1893, il conte Rossi siede al volante

Sognavamo le auto volanti per decollare con la fantasia e liberarci (sul serio) del traffico. Sono rimaste nei romanzi di Philip K. Dick e nelle sequenze di Blade Runner: la fantascienza ha anticipato tante cose, ma non ha capito che sarebbero arrivate prima le macchine capaci di guidare da sole di quelle con le ali. E chissà che effetto ci faranno in futuro colonne di vetture-robot procedere ben distanziate su autostrade «autonome» (in diverse parti del mondo già esistono), nel silenzio di un dialogo muto fra i sensori e il fischio del motore elettrico. Magari sarà un ritorno alle origini, all’esaltazione della meraviglia tecnica: non proprio come quei contadini veneti increduli davanti al conte Gaetano Rossi che sfrecciava (si fa per dire, andava a 15 chilometri all’ora) su una Peugeot Tipo 3 per andare al lanificio.
Era il 1893, l’industriale vicentino è stato il primo automobilista in Italia, nel senso moderno del termine: l’aveva vista a Parigi e l’aveva subito ordinata ad Armand Peugeot. Quell’esemplare – telaio numero 25 – oggi è esposto nel Museo dell’auto di Torino, a ricordare un passato di pionieri. Non esisteva ancora la Fiat, sarebbe nata 6 anni più tardi: 3 ½ Hp il primo modello.

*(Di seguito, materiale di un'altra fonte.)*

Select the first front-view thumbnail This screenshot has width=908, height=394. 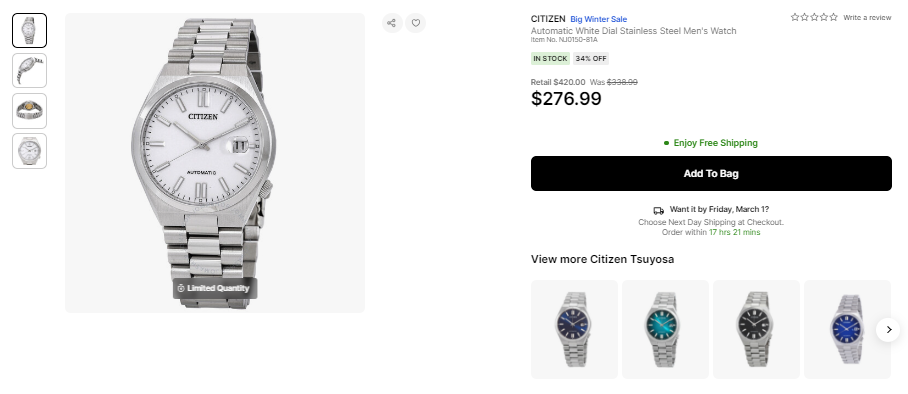(30, 30)
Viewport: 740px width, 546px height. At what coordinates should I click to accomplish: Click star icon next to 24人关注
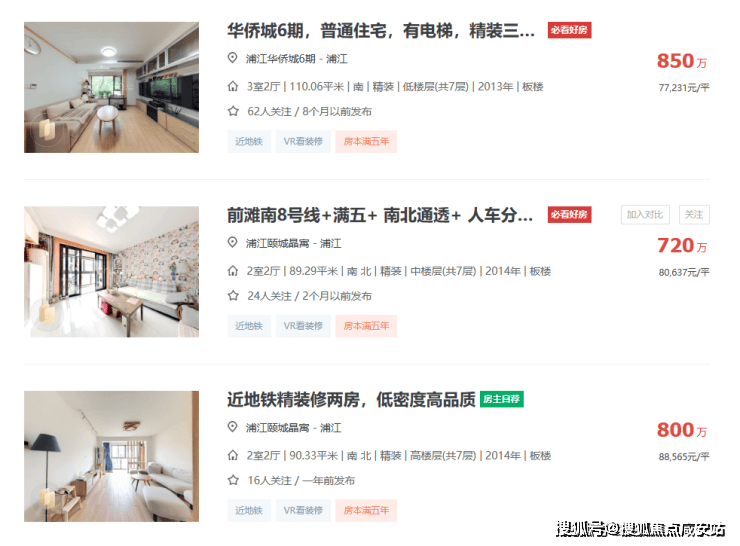(x=233, y=296)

Sulla paternità dell’invenzione si è litigato per decenni arrivando infine a riconoscere i meriti di Karl Benz e della sua «Benz Patent Motorwagen». Brevetto depositato il 29 gennaio 1886 presso l’ufficio imperiale di Berlino: l’ingegnere tedesco per primo aveva applicato al suo triciclo il motore a scoppio. Ma ci voleva una donna speciale per convincere gli scettici: la moglie Bertha, all’insaputa del marito, «rubò» il mezzo nell’agosto del 1888 per compiere il primo viaggio motorizzato. Da Mannheim a Pforzheim, cento chilometri con il ritorno. Insieme ai figli.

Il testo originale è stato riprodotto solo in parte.